[Entries from a dataset]
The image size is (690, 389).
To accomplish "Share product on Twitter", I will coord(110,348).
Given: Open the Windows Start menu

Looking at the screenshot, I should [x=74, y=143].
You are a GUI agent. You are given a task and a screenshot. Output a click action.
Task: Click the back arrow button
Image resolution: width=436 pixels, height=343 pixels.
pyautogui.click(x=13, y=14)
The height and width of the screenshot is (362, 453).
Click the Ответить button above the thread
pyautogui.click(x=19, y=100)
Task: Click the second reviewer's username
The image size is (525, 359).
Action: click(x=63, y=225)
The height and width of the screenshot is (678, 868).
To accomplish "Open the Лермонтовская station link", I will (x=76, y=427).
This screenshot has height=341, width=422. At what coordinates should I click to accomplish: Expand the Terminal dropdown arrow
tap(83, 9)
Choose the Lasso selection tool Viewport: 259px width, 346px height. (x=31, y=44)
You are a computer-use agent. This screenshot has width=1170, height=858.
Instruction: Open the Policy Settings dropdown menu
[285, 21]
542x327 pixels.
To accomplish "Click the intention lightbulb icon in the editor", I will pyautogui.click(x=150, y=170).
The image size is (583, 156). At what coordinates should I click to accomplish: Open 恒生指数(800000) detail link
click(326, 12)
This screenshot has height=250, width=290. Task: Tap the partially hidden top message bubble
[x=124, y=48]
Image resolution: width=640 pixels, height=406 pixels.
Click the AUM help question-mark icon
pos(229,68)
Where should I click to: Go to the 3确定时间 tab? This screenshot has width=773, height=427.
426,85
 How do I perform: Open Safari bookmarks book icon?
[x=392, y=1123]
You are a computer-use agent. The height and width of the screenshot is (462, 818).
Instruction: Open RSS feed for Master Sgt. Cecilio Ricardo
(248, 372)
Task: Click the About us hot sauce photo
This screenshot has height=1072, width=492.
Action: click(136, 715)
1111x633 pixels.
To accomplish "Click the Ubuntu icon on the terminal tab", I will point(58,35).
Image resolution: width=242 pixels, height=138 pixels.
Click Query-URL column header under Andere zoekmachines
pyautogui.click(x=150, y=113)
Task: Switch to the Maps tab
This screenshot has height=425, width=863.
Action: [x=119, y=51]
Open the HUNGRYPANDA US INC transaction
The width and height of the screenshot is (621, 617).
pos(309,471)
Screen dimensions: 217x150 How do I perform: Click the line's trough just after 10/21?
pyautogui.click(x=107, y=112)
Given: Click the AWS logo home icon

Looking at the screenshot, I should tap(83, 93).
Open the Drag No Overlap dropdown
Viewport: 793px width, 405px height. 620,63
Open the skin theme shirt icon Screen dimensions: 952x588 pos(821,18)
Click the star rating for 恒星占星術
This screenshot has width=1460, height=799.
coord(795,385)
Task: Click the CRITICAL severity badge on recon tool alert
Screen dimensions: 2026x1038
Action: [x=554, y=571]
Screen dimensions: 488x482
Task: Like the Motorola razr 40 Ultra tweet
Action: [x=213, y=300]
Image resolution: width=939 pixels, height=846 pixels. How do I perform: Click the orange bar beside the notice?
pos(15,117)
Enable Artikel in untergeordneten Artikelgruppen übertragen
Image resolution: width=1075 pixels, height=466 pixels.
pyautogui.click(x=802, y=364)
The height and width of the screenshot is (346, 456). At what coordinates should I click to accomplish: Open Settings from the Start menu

STATED TASK → Reproduce, word for word, the stretch of the records from the line that contains "Task: Click the CRITICAL" through the line that contains "Action: [x=213, y=300]", including both of those lines.

ANSWER IN FULL →
Task: Click the CRITICAL severity badge on recon tool alert
Screen dimensions: 2026x1038
Action: [x=554, y=571]
Screen dimensions: 488x482
Task: Like the Motorola razr 40 Ultra tweet
Action: [x=213, y=300]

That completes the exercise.